EXERCISE
Copy the listing from the line with "has height=1562, width=1080." up to and including the final line of the listing, keeping the requests, and offset every coordinate in the answers by -137.

DATA SUPPLIED
++++++++++++++++++++

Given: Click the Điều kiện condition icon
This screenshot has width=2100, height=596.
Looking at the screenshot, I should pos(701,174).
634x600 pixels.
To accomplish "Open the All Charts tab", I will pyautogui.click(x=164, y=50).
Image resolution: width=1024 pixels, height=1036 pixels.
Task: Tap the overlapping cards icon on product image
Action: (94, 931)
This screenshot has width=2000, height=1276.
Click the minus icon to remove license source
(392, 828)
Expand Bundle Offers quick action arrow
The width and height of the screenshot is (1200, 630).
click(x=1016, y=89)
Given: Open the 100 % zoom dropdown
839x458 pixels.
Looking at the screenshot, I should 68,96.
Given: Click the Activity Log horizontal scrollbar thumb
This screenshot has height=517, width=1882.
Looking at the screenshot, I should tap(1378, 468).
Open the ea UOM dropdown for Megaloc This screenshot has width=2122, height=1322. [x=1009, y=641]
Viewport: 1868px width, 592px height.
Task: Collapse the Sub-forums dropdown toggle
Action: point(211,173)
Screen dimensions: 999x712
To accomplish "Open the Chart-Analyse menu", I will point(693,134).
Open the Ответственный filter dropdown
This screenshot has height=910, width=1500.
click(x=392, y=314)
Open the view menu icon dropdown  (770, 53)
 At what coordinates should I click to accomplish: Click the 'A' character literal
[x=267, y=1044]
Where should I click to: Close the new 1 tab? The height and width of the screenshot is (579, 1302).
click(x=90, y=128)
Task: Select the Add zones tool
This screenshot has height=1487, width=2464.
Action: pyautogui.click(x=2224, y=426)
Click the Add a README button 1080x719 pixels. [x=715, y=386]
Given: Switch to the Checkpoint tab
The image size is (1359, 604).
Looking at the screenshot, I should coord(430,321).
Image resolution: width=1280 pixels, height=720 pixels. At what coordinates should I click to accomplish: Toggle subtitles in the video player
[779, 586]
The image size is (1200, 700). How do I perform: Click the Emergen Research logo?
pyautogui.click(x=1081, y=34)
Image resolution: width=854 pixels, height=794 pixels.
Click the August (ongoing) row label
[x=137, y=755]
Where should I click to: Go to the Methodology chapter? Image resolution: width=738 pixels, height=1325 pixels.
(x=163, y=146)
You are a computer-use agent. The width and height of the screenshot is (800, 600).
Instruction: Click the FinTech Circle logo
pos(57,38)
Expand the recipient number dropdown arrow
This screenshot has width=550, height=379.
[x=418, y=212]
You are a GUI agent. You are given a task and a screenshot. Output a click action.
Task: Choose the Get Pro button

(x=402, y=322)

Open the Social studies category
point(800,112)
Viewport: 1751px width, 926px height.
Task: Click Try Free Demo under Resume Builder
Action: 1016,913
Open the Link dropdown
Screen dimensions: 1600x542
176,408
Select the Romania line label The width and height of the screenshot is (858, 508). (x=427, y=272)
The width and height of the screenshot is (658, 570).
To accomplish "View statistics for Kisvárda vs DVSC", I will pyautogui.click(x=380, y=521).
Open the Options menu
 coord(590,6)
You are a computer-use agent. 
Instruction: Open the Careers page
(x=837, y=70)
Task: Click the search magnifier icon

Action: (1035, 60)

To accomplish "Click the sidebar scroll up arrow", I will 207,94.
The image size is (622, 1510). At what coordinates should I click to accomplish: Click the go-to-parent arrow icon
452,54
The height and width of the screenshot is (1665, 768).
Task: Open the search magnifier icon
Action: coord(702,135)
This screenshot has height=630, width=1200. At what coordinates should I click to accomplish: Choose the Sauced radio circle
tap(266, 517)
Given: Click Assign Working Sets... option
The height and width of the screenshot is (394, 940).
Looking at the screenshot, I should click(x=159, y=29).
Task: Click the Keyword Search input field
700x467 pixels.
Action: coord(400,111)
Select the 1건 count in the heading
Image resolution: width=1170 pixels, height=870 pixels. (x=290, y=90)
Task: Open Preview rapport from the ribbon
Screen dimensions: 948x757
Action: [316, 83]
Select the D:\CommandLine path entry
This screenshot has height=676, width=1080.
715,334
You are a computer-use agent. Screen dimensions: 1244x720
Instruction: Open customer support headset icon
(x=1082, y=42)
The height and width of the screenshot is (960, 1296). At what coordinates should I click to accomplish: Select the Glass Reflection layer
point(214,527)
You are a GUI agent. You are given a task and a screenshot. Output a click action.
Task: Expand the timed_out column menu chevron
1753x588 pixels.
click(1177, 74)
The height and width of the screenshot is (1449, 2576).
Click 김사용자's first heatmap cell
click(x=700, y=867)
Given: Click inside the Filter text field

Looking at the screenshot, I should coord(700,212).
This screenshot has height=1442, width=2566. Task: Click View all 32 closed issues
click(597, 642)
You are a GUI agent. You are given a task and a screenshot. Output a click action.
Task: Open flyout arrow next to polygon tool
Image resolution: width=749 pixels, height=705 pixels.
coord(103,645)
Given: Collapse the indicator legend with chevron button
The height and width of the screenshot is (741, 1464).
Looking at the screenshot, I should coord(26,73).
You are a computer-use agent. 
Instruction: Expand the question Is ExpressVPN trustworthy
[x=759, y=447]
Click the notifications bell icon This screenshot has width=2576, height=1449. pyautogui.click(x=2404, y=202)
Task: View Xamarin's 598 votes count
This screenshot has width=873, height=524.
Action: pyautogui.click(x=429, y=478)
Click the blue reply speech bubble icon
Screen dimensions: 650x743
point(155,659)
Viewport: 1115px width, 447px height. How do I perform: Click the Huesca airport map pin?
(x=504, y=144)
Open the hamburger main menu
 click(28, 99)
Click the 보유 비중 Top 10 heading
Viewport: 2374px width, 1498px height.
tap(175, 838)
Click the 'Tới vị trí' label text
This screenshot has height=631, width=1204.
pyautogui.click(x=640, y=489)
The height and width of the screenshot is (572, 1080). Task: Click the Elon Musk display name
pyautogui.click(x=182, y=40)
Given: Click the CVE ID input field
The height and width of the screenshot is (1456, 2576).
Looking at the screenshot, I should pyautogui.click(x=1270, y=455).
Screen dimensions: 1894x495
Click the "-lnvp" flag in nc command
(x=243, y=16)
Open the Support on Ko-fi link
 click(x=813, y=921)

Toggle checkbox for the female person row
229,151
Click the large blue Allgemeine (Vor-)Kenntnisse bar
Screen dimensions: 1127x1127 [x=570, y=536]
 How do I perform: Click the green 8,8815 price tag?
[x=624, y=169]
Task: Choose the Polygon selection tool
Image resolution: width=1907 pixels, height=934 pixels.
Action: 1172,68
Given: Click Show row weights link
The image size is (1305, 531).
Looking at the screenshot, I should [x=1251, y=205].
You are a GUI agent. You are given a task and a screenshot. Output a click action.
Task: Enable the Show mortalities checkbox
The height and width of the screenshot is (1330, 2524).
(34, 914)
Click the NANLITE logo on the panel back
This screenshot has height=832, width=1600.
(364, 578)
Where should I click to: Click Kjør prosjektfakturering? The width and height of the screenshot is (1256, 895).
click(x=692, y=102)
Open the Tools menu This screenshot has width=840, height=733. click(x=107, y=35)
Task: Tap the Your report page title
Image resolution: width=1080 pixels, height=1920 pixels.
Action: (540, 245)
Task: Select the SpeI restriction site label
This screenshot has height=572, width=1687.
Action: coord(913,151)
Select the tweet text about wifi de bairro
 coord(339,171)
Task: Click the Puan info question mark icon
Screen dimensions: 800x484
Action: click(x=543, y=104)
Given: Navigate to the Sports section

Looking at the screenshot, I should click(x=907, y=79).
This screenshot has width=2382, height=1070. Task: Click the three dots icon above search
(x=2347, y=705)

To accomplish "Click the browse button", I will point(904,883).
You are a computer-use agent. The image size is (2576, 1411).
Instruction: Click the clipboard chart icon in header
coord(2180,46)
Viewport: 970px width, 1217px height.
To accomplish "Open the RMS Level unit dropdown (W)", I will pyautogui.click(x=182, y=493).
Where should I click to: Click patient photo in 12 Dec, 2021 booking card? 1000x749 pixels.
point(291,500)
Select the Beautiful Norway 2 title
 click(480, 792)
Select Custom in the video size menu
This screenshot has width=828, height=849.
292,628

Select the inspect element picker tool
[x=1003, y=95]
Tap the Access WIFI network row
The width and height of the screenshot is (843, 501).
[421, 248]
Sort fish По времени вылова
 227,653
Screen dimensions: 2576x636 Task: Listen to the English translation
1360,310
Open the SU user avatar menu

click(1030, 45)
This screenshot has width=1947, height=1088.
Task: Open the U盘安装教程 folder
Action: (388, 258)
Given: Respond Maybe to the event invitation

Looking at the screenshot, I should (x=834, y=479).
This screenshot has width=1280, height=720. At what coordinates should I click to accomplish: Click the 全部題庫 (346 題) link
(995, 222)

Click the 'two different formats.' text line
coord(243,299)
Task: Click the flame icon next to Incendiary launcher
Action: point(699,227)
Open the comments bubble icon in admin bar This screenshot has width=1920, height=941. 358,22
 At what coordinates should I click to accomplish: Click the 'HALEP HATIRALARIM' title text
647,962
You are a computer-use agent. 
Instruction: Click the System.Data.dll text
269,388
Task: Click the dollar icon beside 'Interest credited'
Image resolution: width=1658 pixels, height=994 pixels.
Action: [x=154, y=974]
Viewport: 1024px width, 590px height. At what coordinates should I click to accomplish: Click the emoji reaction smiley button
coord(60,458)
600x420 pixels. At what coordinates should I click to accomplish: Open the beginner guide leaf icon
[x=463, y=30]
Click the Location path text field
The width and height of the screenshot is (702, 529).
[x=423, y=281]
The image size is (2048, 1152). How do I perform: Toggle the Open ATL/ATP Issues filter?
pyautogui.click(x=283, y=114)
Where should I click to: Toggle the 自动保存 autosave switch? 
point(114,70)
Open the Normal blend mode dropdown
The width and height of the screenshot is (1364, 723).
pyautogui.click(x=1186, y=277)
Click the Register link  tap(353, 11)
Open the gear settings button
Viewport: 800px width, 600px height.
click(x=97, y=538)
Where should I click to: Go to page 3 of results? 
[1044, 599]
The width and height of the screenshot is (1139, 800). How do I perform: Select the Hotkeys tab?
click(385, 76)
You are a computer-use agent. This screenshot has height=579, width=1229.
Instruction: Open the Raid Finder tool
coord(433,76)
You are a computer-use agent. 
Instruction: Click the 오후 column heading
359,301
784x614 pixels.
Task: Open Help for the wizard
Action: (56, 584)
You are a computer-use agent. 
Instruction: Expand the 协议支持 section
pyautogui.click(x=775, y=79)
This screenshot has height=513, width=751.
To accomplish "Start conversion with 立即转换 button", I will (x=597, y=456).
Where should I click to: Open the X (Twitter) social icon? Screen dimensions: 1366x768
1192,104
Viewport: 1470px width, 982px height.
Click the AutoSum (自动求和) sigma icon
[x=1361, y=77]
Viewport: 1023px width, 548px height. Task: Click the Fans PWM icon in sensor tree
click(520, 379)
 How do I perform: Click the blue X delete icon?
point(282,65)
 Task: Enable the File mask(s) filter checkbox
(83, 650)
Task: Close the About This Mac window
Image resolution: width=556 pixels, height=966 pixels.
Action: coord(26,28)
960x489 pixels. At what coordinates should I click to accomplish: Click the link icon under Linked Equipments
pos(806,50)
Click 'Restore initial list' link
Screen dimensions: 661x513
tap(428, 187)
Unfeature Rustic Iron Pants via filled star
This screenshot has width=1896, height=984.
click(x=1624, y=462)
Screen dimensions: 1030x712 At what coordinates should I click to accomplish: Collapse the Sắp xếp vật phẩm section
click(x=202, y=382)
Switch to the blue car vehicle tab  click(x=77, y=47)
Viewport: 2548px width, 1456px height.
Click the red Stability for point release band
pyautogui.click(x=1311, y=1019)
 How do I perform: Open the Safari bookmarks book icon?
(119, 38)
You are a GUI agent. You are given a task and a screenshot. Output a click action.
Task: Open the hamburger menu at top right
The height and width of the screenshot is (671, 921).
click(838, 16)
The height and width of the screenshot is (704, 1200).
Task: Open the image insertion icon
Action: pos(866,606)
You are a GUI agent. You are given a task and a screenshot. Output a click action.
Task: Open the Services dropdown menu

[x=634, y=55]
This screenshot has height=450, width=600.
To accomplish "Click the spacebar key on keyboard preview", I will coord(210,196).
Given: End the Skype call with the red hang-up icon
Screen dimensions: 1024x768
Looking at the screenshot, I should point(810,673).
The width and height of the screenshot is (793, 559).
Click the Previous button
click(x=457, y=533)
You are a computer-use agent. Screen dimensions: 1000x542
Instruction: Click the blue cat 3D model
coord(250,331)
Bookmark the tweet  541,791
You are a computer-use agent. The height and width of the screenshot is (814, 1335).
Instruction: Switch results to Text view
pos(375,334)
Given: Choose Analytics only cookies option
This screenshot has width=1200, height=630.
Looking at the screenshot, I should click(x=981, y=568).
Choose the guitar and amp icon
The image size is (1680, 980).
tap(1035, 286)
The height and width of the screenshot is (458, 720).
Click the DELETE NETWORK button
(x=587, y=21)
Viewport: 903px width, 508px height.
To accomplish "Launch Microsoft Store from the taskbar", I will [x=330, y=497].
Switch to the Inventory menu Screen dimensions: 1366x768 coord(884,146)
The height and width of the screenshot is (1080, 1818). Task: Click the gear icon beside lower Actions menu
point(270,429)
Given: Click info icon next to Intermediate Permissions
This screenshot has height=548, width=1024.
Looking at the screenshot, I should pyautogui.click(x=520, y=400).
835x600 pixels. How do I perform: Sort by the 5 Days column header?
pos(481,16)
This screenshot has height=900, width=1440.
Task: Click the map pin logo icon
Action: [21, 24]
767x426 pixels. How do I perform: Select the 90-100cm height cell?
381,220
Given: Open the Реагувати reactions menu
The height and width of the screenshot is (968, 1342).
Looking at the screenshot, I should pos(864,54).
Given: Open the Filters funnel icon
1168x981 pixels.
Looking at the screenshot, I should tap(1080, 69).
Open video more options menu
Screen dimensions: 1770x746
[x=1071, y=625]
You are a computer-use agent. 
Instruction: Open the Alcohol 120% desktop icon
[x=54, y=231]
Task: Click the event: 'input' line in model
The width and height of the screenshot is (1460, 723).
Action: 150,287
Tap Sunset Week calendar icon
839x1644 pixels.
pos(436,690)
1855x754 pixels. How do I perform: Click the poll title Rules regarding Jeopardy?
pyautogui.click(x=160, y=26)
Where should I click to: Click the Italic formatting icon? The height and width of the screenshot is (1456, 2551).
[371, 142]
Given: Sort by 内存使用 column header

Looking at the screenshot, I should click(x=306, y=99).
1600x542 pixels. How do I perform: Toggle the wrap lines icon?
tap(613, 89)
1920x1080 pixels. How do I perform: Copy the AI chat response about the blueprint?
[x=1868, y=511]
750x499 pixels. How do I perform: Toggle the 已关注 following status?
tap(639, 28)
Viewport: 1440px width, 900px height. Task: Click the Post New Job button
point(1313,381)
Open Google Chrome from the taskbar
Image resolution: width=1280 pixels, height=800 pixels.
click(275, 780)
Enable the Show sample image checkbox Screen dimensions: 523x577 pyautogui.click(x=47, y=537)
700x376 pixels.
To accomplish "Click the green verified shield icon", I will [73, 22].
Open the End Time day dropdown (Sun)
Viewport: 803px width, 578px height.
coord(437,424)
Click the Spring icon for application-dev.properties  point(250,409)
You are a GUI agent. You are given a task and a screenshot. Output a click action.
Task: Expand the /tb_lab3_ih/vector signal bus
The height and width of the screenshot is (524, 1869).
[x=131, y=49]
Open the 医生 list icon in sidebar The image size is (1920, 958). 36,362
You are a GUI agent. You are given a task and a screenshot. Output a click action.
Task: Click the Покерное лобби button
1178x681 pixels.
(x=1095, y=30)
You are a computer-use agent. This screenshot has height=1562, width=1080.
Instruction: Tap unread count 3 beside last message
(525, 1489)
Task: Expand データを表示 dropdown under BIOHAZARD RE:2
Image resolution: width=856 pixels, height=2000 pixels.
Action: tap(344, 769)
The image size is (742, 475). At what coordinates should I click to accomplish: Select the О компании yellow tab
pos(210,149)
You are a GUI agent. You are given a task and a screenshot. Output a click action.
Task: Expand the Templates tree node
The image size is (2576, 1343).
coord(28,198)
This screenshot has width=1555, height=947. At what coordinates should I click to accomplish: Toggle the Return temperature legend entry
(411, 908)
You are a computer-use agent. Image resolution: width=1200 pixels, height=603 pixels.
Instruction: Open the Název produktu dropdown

++++++++++++++++++++

EXERCISE RESPONSE
You are a computer-use agent. This screenshot has height=1562, width=1080.
Instruction: Tap unread count 3 beside last message
(388, 1352)
Task: Expand データを表示 dropdown under BIOHAZARD RE:2
Image resolution: width=856 pixels, height=2000 pixels.
Action: tap(207, 632)
The image size is (742, 475). At what coordinates should I click to accomplish: Select the О компании yellow tab
pos(73,12)
You are a GUI agent. You are given a task and a screenshot. Output a click action.
Task: Expand the Templates tree node
The image size is (2576, 1343).
coord(-109,61)
This screenshot has width=1555, height=947. At what coordinates should I click to accomplish: Toggle the Return temperature legend entry
(274, 771)
You are a computer-use agent. Image resolution: width=1200 pixels, height=603 pixels.
Instruction: Open the Název produktu dropdown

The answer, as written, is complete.